Gradient Boosting

When going over Gradient boosting I got confused why there was a discrepancy between the residual and the weak learner. So here is an attempt in clearing up that confusion.

We assume we are given an imperfect model F_i(x) and we want to improve it by only by additive changes h_t(x), i.e.

F_{t+1}(x) = F_t(x) + h_t(x).

If we chose the perfect h_t(x) this would simply be

y_i = F_t(x_i) + h_t(x_i) \Leftrightarrow h_t(x_i) = y_i - F_t(x_i) \text{ for all } i=1..N.

For the square loss

 J = \sum_{i=1}^N (y_i-F_t(x_i))^{2} / 2,

this turns out to simply be equivalent to the negative gradient of the loss, i.e.
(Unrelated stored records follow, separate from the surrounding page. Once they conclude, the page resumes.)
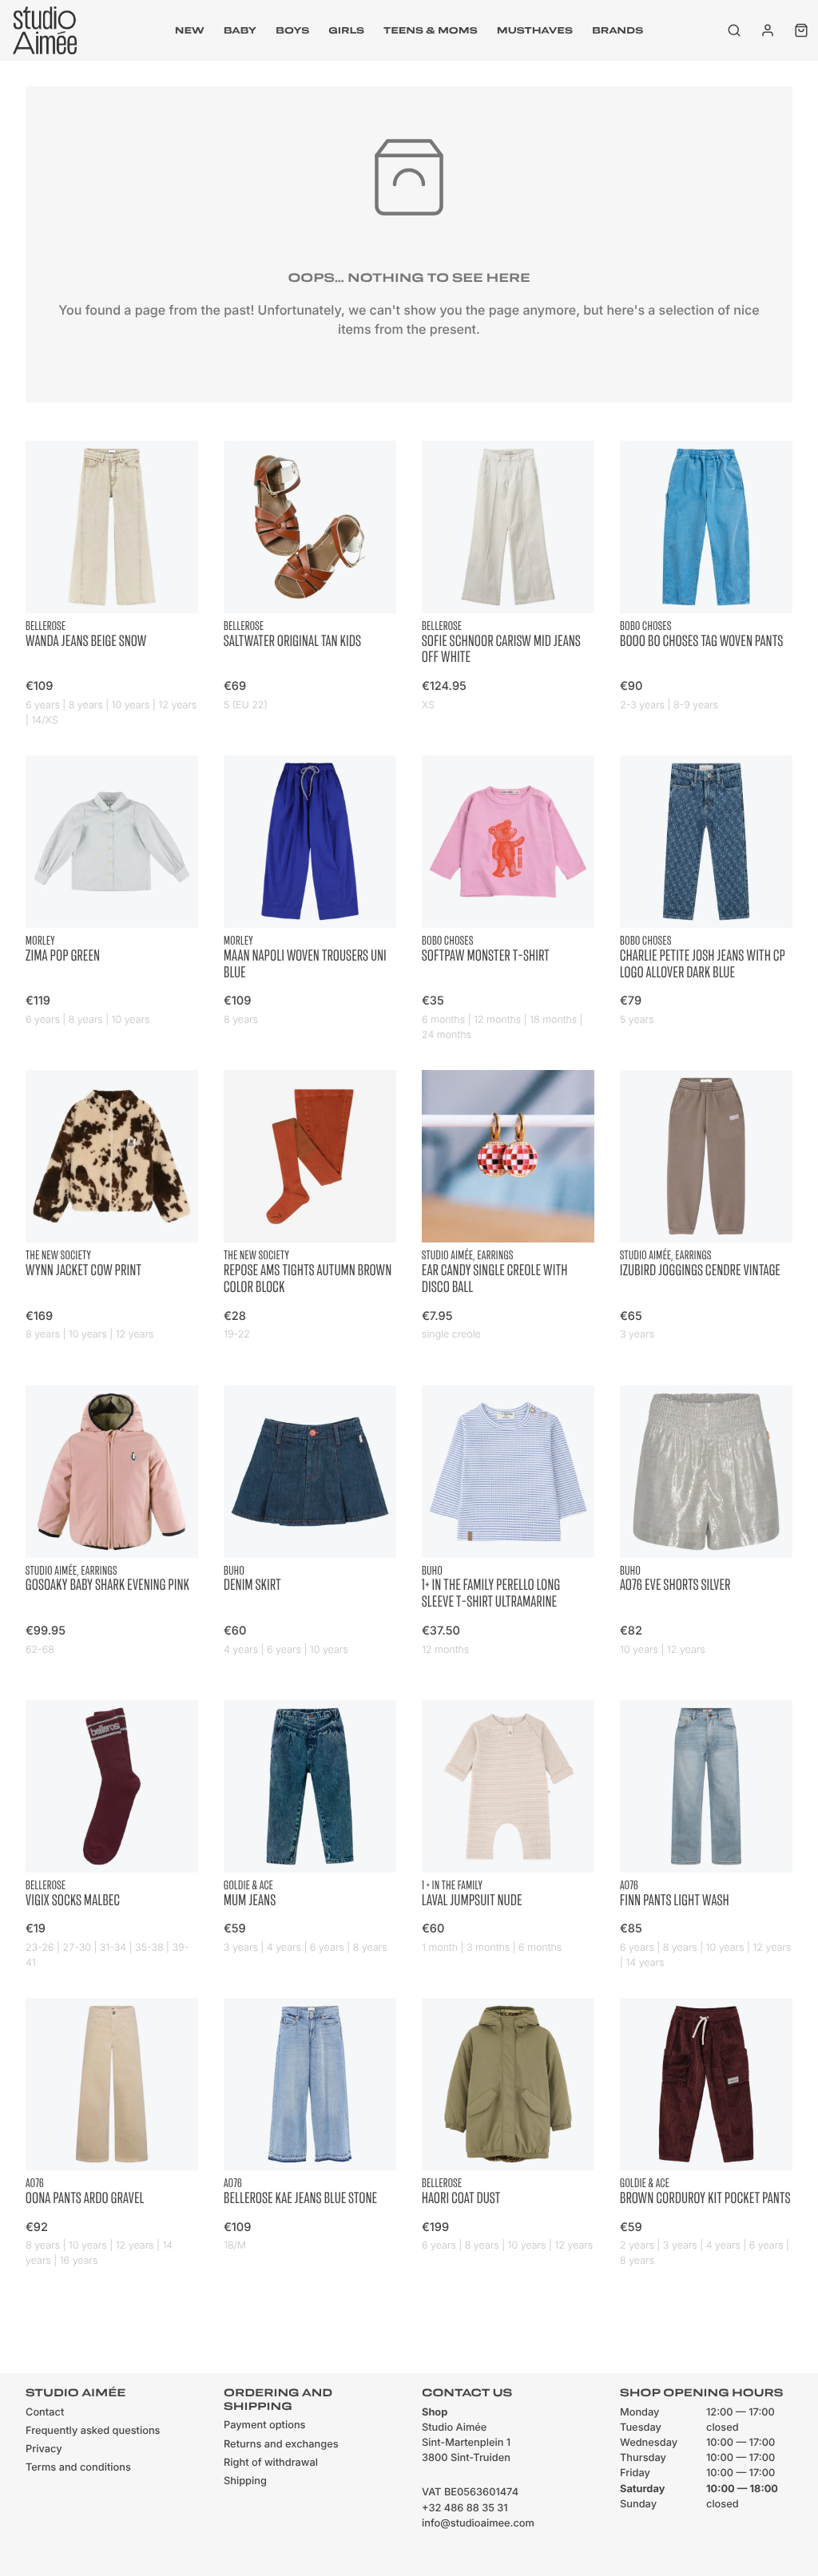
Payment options (264, 2425)
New (189, 30)
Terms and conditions (78, 2468)
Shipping (245, 2481)
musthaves (535, 30)
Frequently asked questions (93, 2431)
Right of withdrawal (271, 2463)
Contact (45, 2413)
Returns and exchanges (281, 2445)
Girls (346, 30)
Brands (617, 30)
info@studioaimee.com (478, 2524)
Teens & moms (430, 30)
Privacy (44, 2449)
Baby (240, 30)
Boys (292, 30)
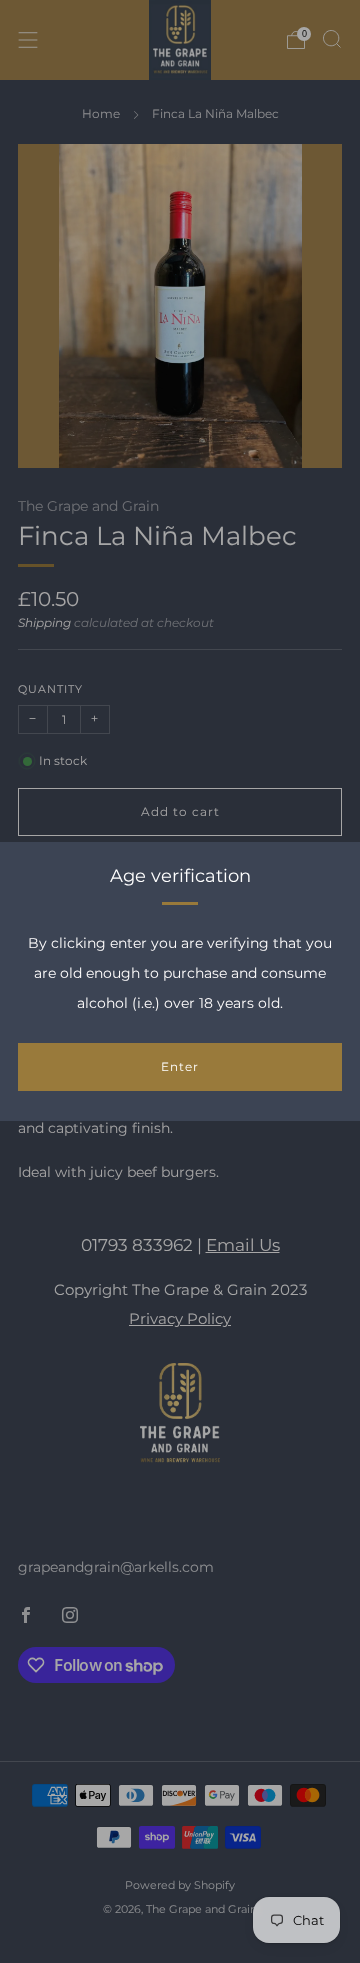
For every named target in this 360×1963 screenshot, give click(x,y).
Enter (180, 1066)
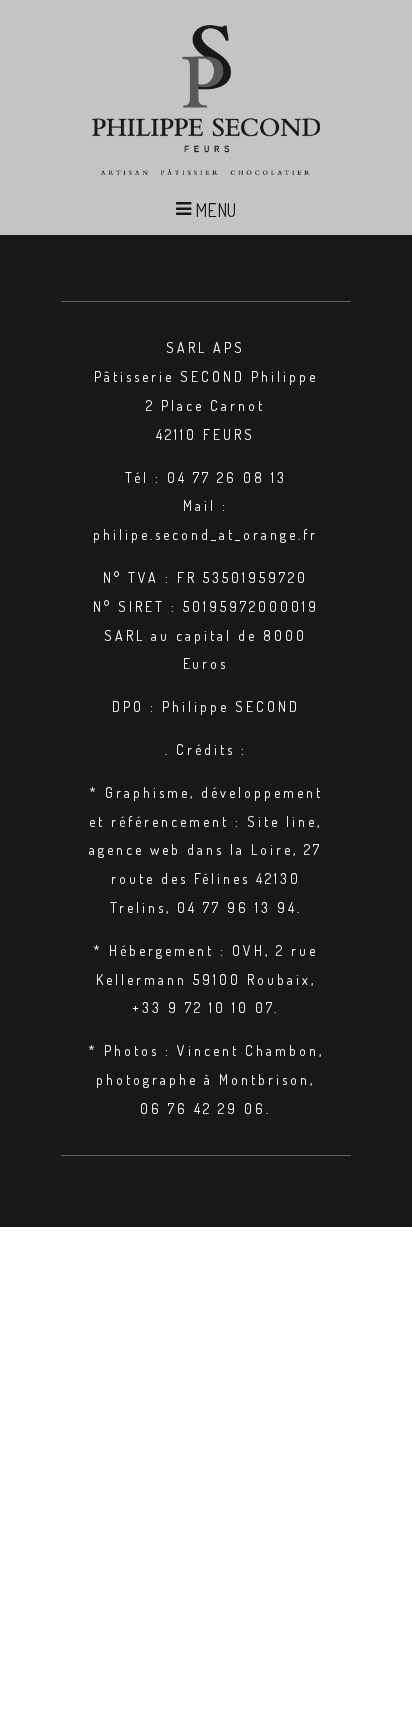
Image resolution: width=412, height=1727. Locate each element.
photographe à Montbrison (203, 1079)
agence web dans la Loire (191, 849)
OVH (248, 950)
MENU (213, 210)
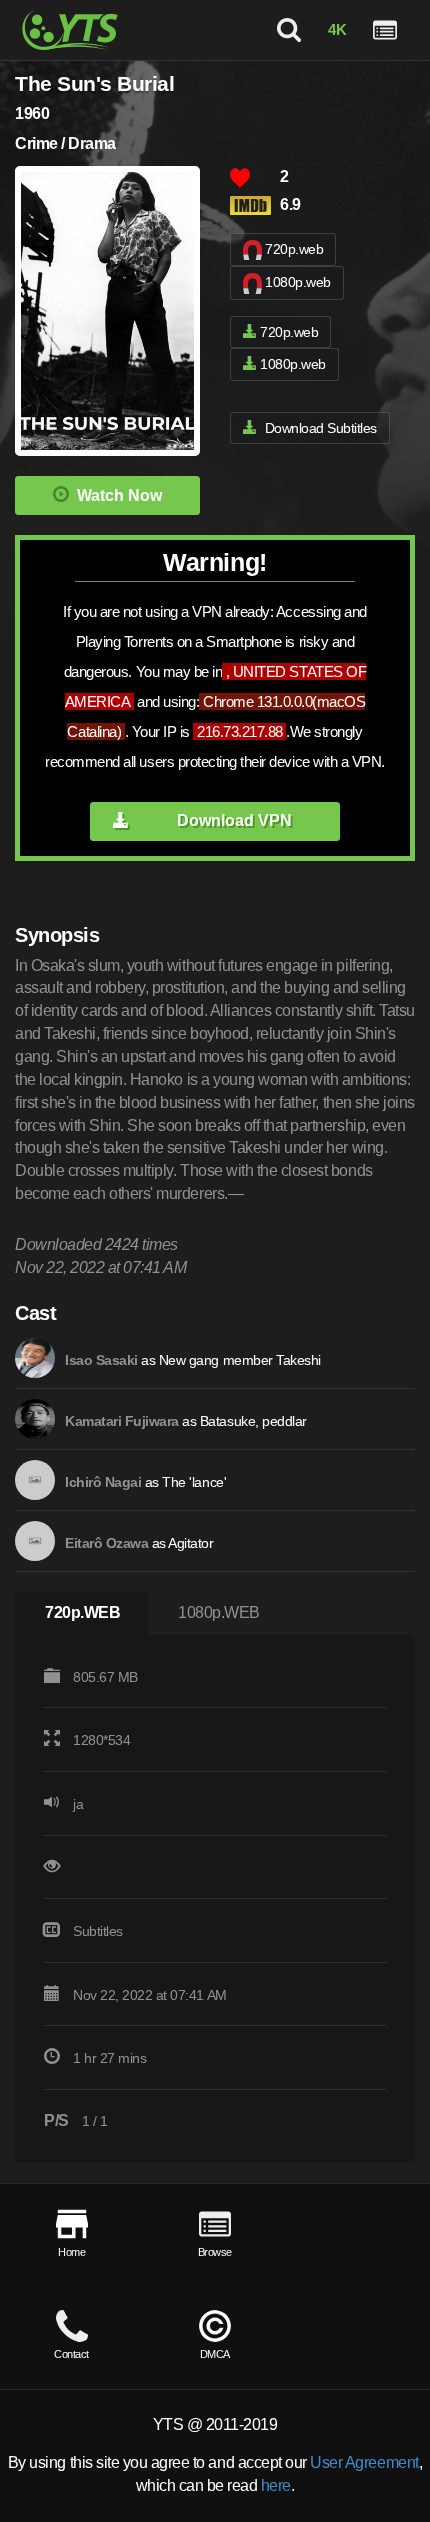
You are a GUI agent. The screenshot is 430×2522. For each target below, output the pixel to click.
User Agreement (364, 2462)
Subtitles (98, 1931)
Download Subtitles (321, 428)
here (276, 2485)
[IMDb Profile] (35, 1358)
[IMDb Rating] (255, 205)
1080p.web (298, 282)
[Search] (289, 30)
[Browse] (385, 30)
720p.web (294, 249)
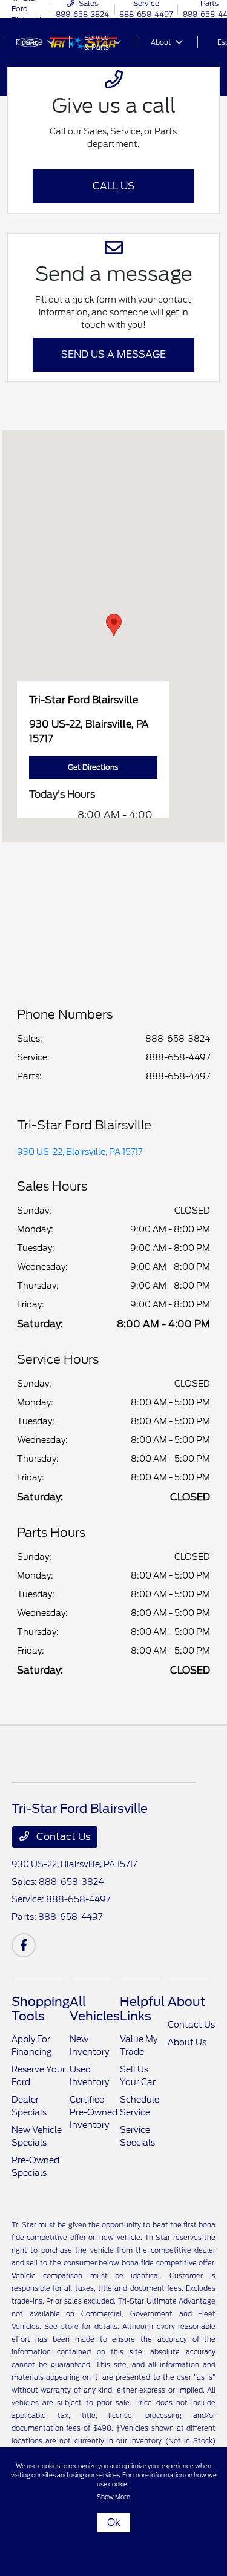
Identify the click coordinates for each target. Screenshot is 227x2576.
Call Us (113, 186)
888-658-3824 (177, 1038)
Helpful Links (142, 2008)
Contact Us (62, 1836)
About (186, 2001)
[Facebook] (24, 1945)
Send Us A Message (113, 354)
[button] (114, 625)
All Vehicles (95, 2008)
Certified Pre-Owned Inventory (93, 2112)
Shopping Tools (41, 2008)
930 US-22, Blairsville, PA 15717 (79, 1152)
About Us (187, 2042)
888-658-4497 (178, 1057)
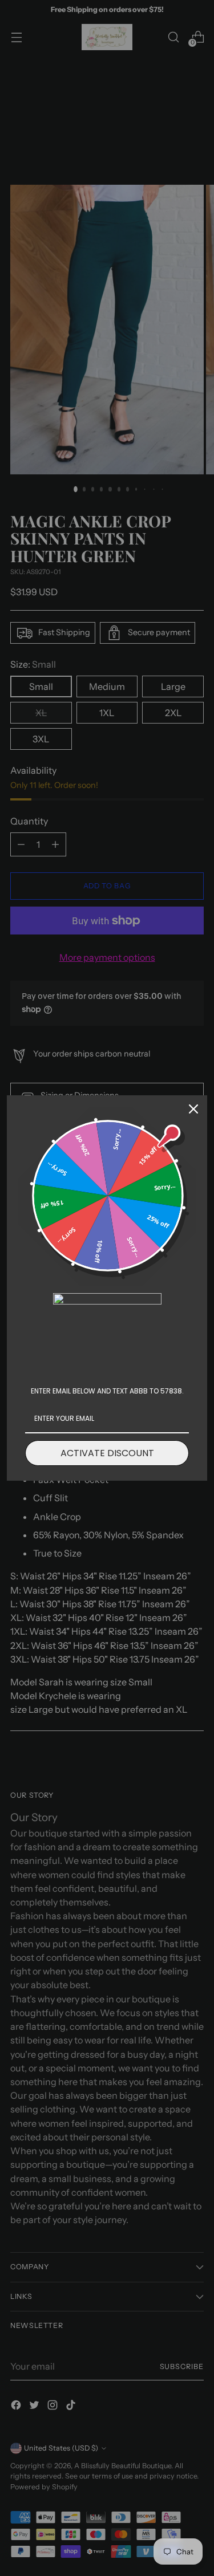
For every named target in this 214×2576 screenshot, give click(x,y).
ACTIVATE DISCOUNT (107, 1453)
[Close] (193, 1109)
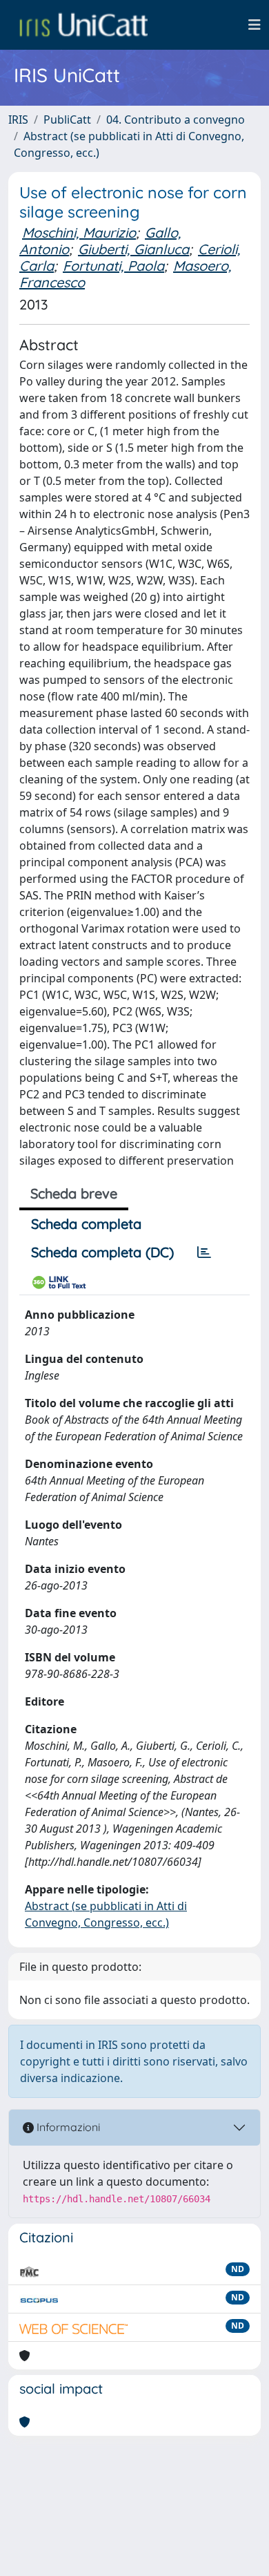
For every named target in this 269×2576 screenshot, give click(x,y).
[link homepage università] (83, 24)
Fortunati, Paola (113, 265)
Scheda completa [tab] (86, 1223)
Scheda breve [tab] (73, 1193)
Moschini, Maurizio (79, 232)
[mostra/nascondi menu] (254, 25)
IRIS (18, 119)
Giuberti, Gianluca (133, 249)
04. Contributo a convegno (175, 119)
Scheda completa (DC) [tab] (102, 1252)
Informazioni (67, 2127)
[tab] (204, 1252)
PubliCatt (67, 119)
 -\frac{\partial J}{\partial F_t\left(x_{i}\right)}=y_{i} - F_t\left(x_{i}\right).

Now the crucial observation is that the class of weak learners that we allow are in general not expressive enough to capture the residual h_t(x) perfectly. So instead we choose the model \tilde{h}_t(x) which minimizes this difference with this residual.

The algorithm then proceeds by updating the model

 F_{t+1}(x) = F_t(x) + \tilde{h}_t(x).

It is thus an iterative scheme that at every step more generally uses the negative gradient of the loss to build the estimator \tilde{h}_t(x).